__Passage given__
The hidden danger behind N.Korea's nuke test

The hidden danger behind N.Korea’s nuke test


Andrei Lankov
Who, if anyone, is coordinating the military, diplomatic plans the regime is carrying out?
The January 6 North Korean nuclear test is much in the news these days, even though so far the situation seems very much like a re-run of what we have seen three times already: tough talks, promises of retribution, threatening moves and a UN Security Council meeting in the near future. To be short, business as usual.One can hardly say that the recent nuclear test was something unpredictable. Talks about tests have been around for more than a year, and throughout 2015 North Korean officials kept hinting that such test would happen in due time. The logic of the North Korean decision-making also appears to be quite straightforward and predictable. Nonetheless, there is a problem with the timing of the test, and this problem might be indicative of a new – and, seemingly, inexplicable – pattern in North Korean foreign policy.
To start with, there is nothing “irrational” or “unpredictable” in North Korean decision to pursue the nuclear weapons acquisition program. Given the sorry fate of Saddam, a fellow member of the “Axis of Evil,” and the equally sorry fate of Gaddafi, the world’s only strongman to have swapped his nuclear program for promises of economic cooperation, the North Korean ruling elite have valid reasons to work hard on nuclear weapons, the ultimate deterrent. However, given the technical limitations, such work necessarily requires a great deal of testing, so even on purely technical grounds one should expect nuclear tests to happen once every few years (the same is applicable to long-range missile developments, too).

__Material provided__
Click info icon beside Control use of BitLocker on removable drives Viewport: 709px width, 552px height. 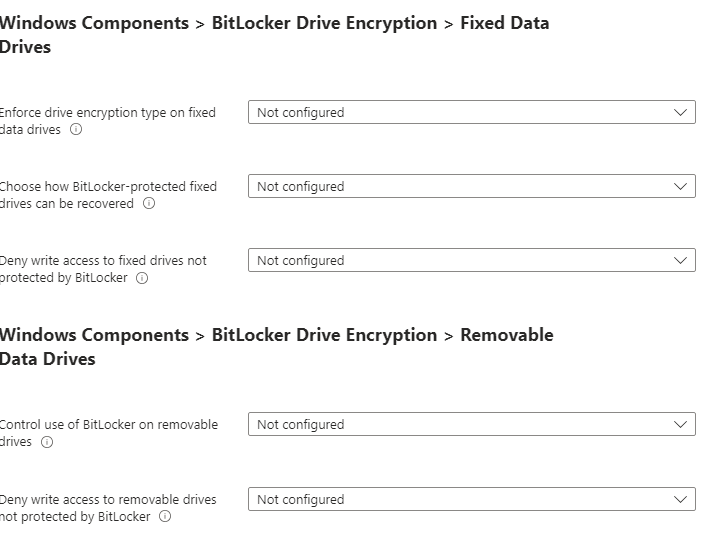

__What the exercise asks__
Reproduce the section of the article on North Korea's nuclear test starting with "To start with, there" and going on through "missile developments, too).".

__Task response__
To start with, there is nothing “irrational” or “unpredictable” in North Korean decision to pursue the nuclear weapons acquisition program. Given the sorry fate of Saddam, a fellow member of the “Axis of Evil,” and the equally sorry fate of Gaddafi, the world’s only strongman to have swapped his nuclear program for promises of economic cooperation, the North Korean ruling elite have valid reasons to work hard on nuclear weapons, the ultimate deterrent. However, given the technical limitations, such work necessarily requires a great deal of testing, so even on purely technical grounds one should expect nuclear tests to happen once every few years (the same is applicable to long-range missile developments, too).